Evolution of Business Models
Pharmaceutical and Medical Device companies will continue to innovate and spend on research and development. However, their business models will have to respond to the new realities of the marketplace. Last year saw companies like Sanofi and GlaxoSmithKline (GSK) be forced by payers to provide 20% price concessions on current therapies just to get their newer drugs onto the formularies in diabetes and respiratory, respectively. Similarly, Merck priced its hepatitis C regimen at a 42% gross discount relative to the standard of care to get access and reach. There is good evidence that suggests Pharma’s pricing models will need to recalibrate down even further. Companies continue to price aggressively in relation to the benefit their drugs provide, as measured by the Quality-Adjusted Life Year (QALY) index. Some of the recently launched drugs across therapeutic categories are demanding upward of $150,000—and even multiples of that—for one year of incremental benefit on the QALY scale. Payers are recognizing this and are increasingly focused on demanding price concessions. Hence, alternatives like biosimilars could see faster-than-expected uptake, which would hurt companies like AbbVie (ABBV), one of our short positions. Similarly, investors may be too excited about the prospects of PD-1 and PD-L1 inhibitors and the pricing of combination therapies in oncology. While these new drugs extend people’s lives, they do so at a prohibitively high cost, thus our short position in Bristol-Myers Squibb (BMY), which today sells at higher relative valuation than Pfizer (PFE) did in the second year of Lipitor’s launch.

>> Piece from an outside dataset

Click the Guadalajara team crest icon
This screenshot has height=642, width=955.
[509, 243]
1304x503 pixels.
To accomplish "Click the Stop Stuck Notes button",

On the medical device side, we own Medtronic (MDT) and Stryker (SYK), which we see as companies that have recognized the new market reality and have acted decisively to change their business models. By focusing on their services businesses, they can use their scale and breadth to structure contracts that give them the ability to manage customers’ surgery suites, prevent unnecessary readmissions, and share in the generated savings.
Today, we are at a point where health care business models will have to significantly change in order for companies to stay competitive. The industry will need to get more transparent and resourceful in its commercial aspects in order to fulfill its social contract of extending and saving people’s lives.
Notes:
As of February 29, 2016, Diamond Hill owned shares of ALR, ABT, NVS, AET, UAM, BIOS, GSK, PFE, MDT and SYK.
As of February 29, 2016, Diamond Hill held short positions in ABBV and BMY.
© Diamond Hill Capital Management, Inc.